The Deloitte Women’s Premier League (WPL) kicked off on March 9 to much fanfare and, while off-field conditions have improved, another issue has arisen to the frustration and anger of players, coaches and fans.

On the opening day, players encountered uneven and sandy surfaces at the Choa Chu Kang Stadium. Conditions deteriorated the next day when rain caused parts of the field to become muddy and waterlogged.

In videos seen by The Straits Times, the teams struggled to keep the ball moving as the poor pitch conditions slowed down play and resulted in errant passes.

All 72 WPL matches will be played at Choa Chu Kang this season, with two back-to-back matches every Saturday and Sunday on most weekends.

The women’s league was played at the Yishun Stadium in 2022, with three other venues, including Choa Chu Kang, added the next year. In 2022, ST reported problems faced by WPL players, including poor pitches, no dugouts and insufficient changing rooms.

While improvements have been made – all matches are now played at a centralised venue, there are sufficient changing rooms and sheltered dugouts – the pitch remains a serious issue.

Players and coaches were grateful for the off-field upgrades, but stressed the need for a good playing surface.

Albirex Niigata striker Lila Tan, 20, said: “It’s quite evident that the field is not in the best condition and it’s just not the most ideal for us. The pitch today (March 10) was messy and muddy.”

With the penalty area one of the worst-hit parts of the field, goalkeepers are also impacted.
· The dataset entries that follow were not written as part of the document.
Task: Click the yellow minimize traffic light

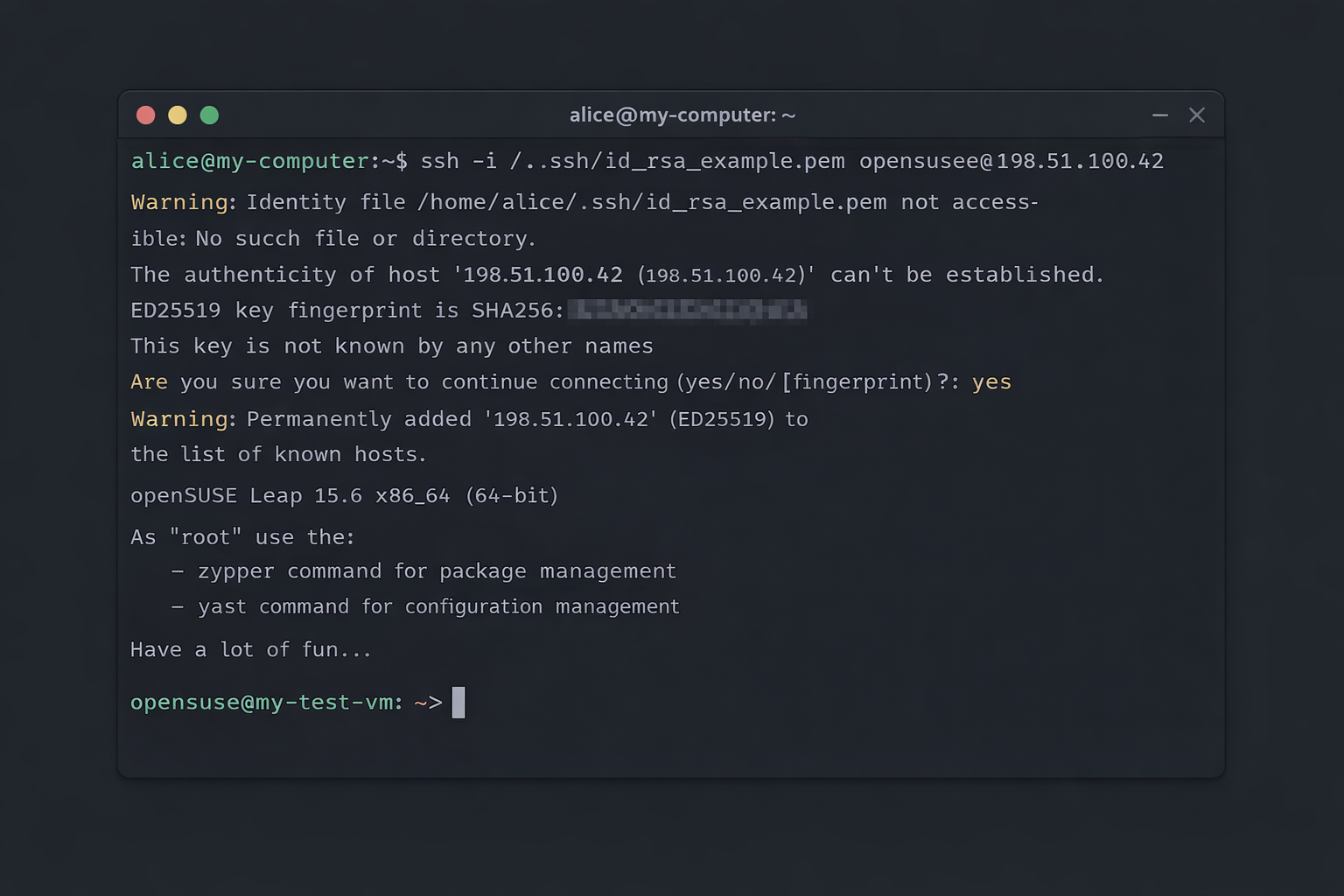Action: tap(177, 115)
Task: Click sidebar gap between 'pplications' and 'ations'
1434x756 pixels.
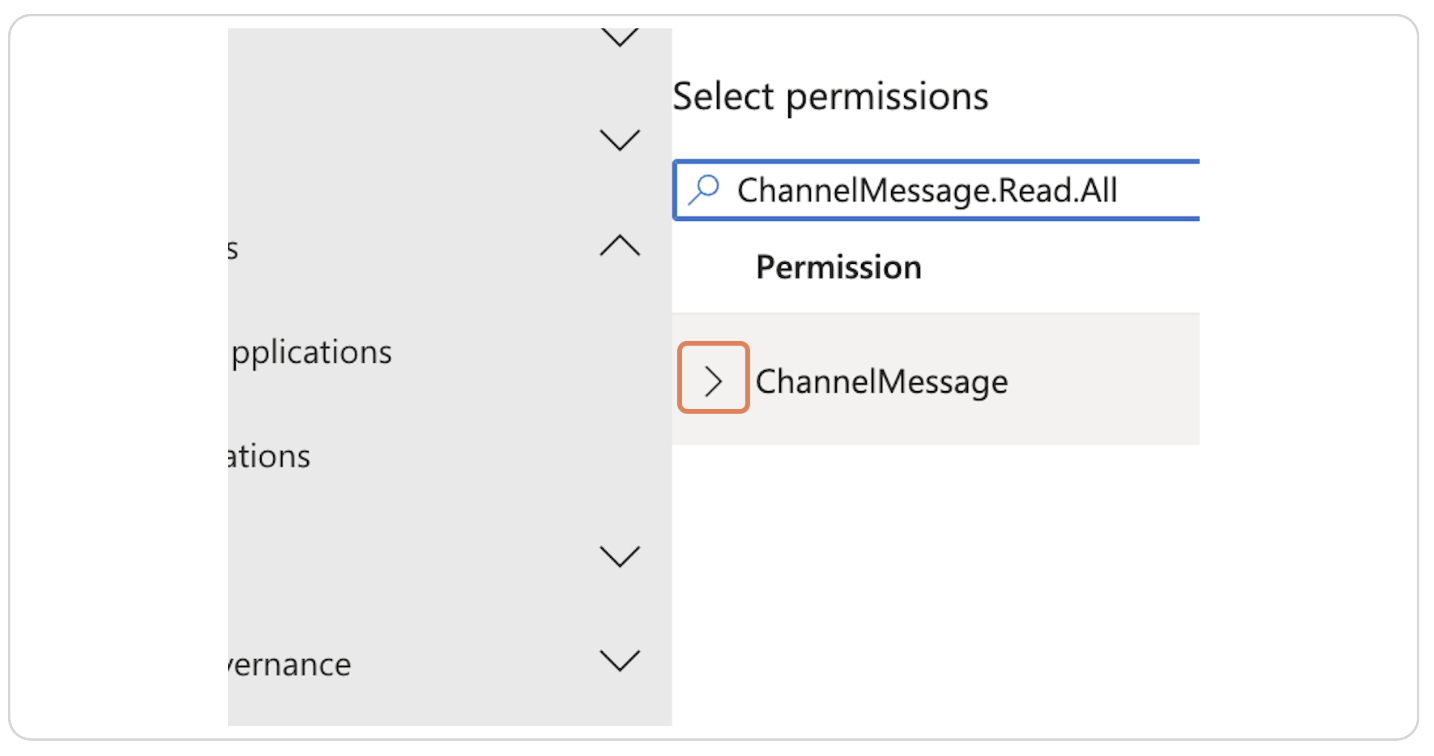Action: (400, 405)
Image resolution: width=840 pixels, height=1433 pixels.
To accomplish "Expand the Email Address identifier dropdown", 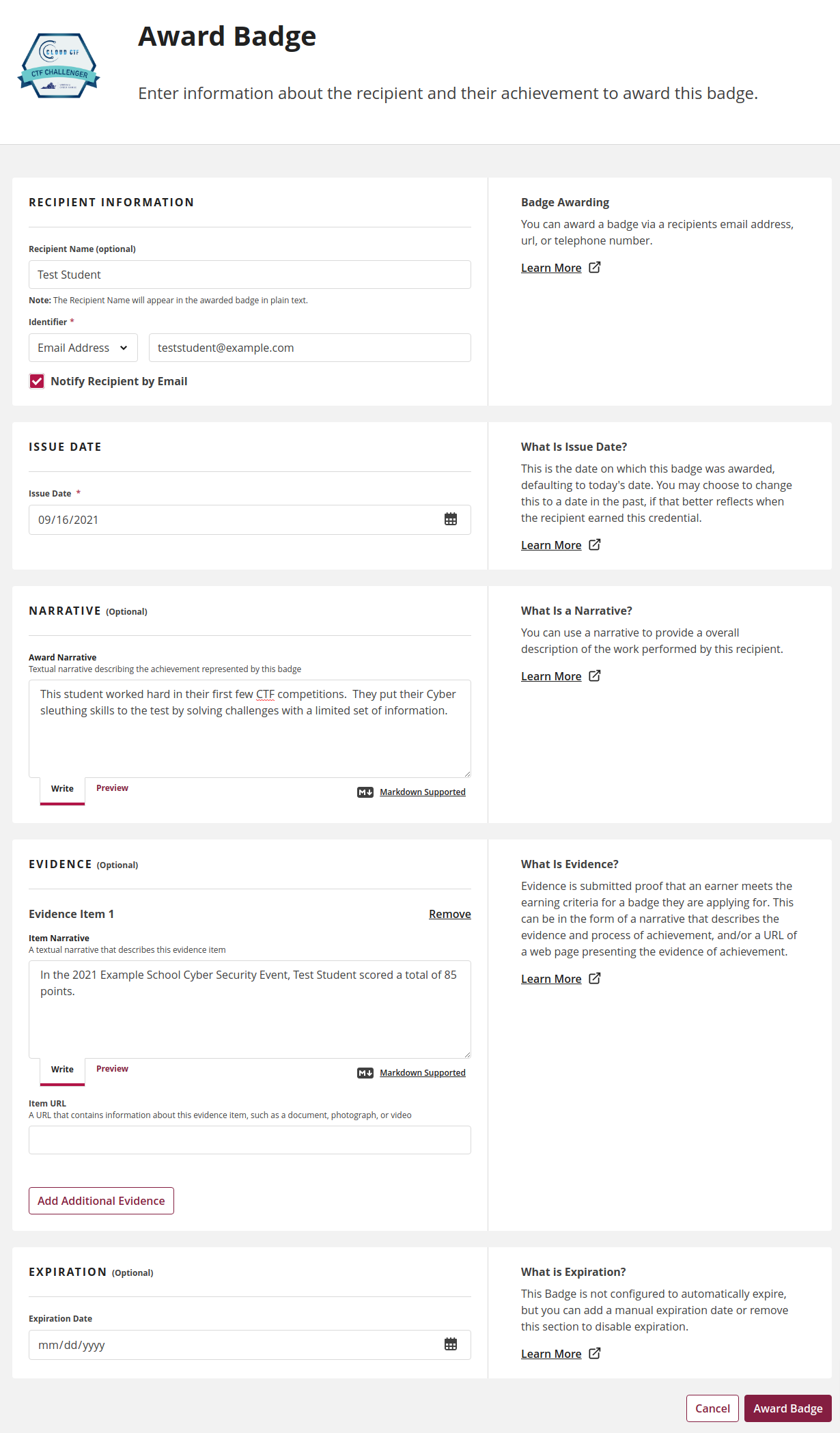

Albirex custodian Lutfiah Hannah, 23, said: “There tends to be bumps and when the ball hits them, it will go in another direction so it’s hard to be in the right position every single time.”
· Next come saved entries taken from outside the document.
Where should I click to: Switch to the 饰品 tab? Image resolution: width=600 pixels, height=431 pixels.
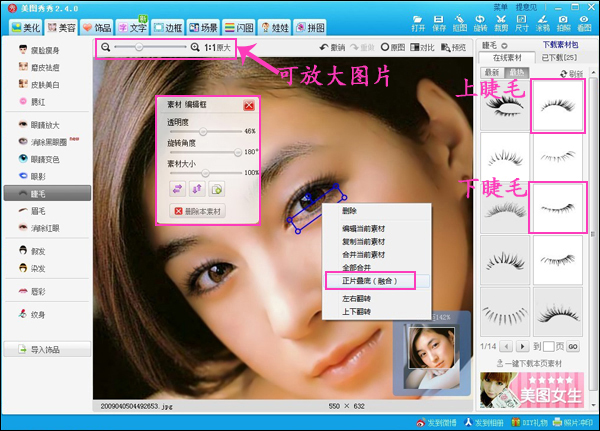97,27
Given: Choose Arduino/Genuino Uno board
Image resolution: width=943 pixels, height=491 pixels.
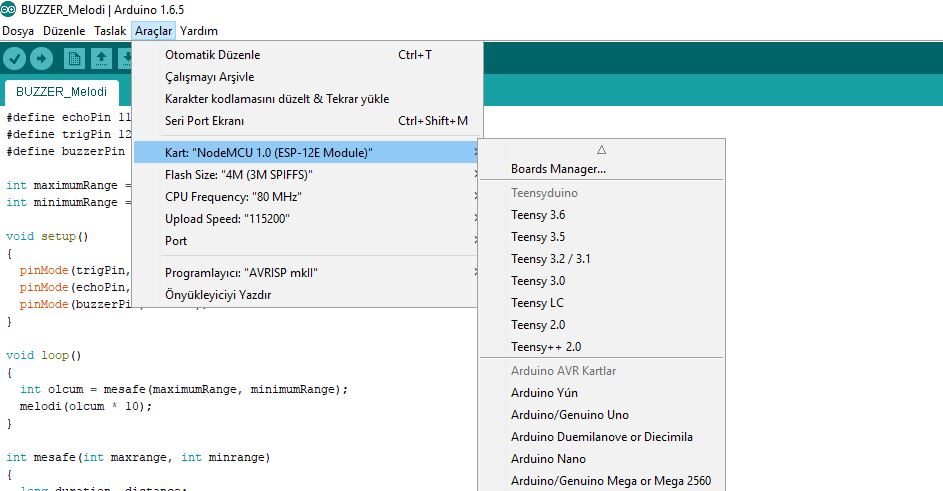Looking at the screenshot, I should click(569, 415).
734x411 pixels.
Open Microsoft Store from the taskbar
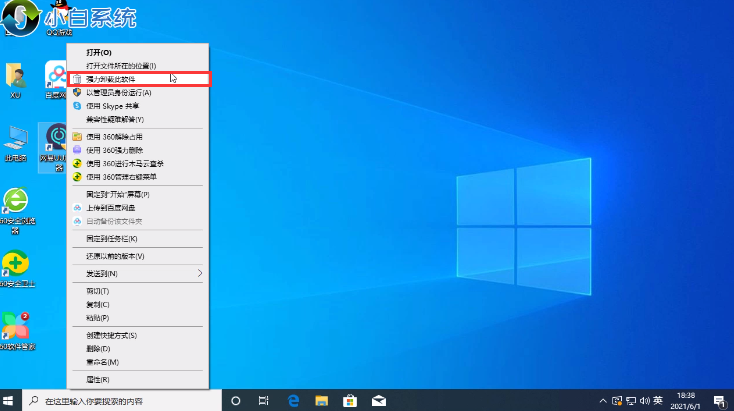[x=351, y=400]
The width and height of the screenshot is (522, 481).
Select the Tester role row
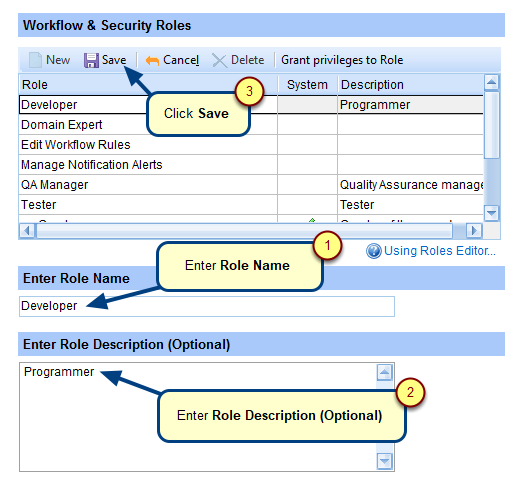(251, 205)
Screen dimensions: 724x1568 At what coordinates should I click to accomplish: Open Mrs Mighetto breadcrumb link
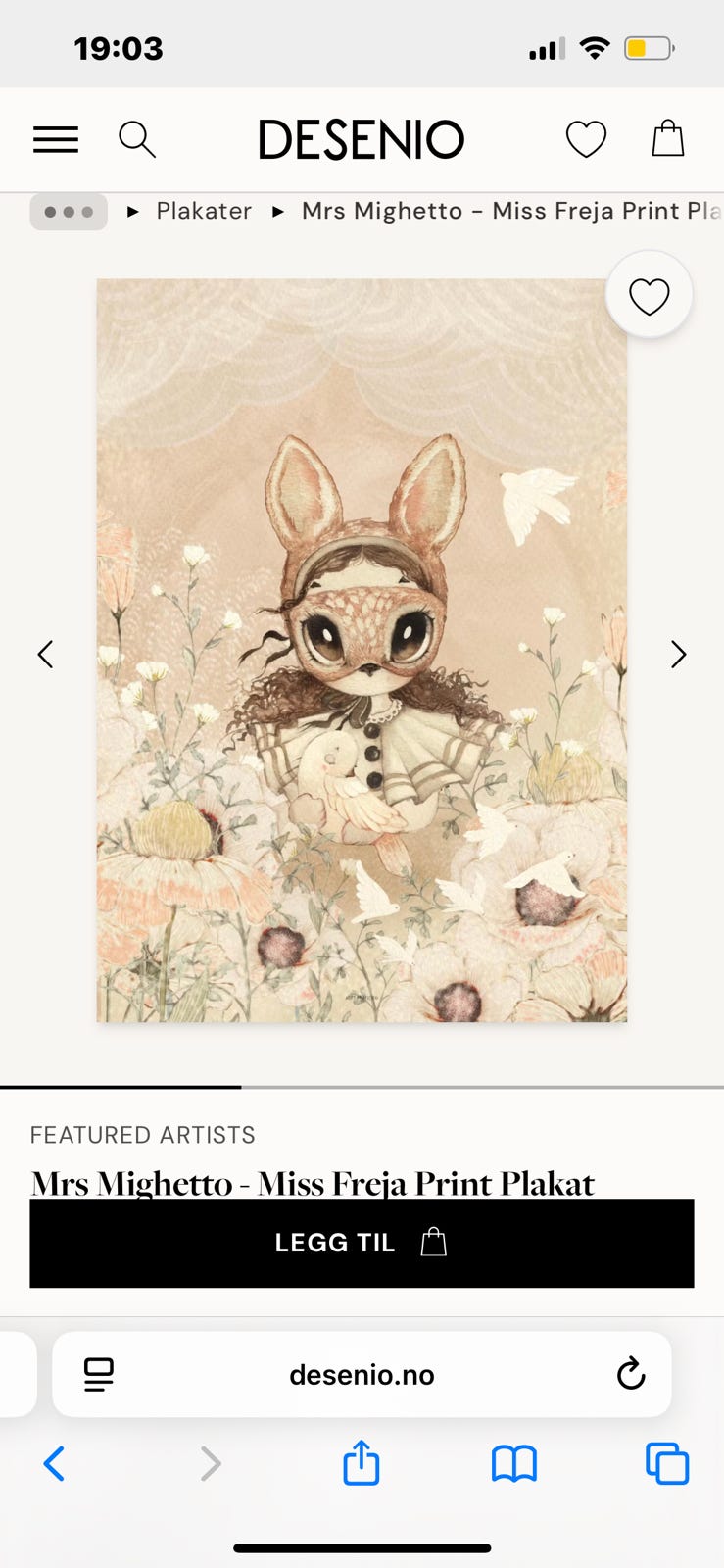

Geylang International coach Ratna Suffian, 45, said that while he was not looking for excuses, the pitch was partly responsible for a goal they conceded in their 3-0 loss to Albirex.

He explained: “Whether you’re an amateur or professional team, a poor pitch will affect your execution plans. Some areas are just unplayable, you miskick, it leads to a goal; your plans go down the drain. The players needed to dig deep to clear the ball and… it led to an improper clearance which caused an unfortunate goal.”

Still Aerion president Simon Tan, whose side defeated Tanjong Pagar United 1-0 on March 10, added: “I personally feel that with a waterlogged pitch like that, the game shouldn’t even continue because it affects the playing quality. It wears the players down very easily.”

Their frustrations were also felt by fans. Security supervisor Kamal Raj, 32, called the pitch condition “terrible”, adding: “The number of passes not completed because the ball got stuck halfway was crazy. The players weren’t able to show fully what they were capable of.”

Aside from WPL games, the stadium is also being used for training by Albirex’s youth and men’s teams due to the returfing of their home ground at Jurong East.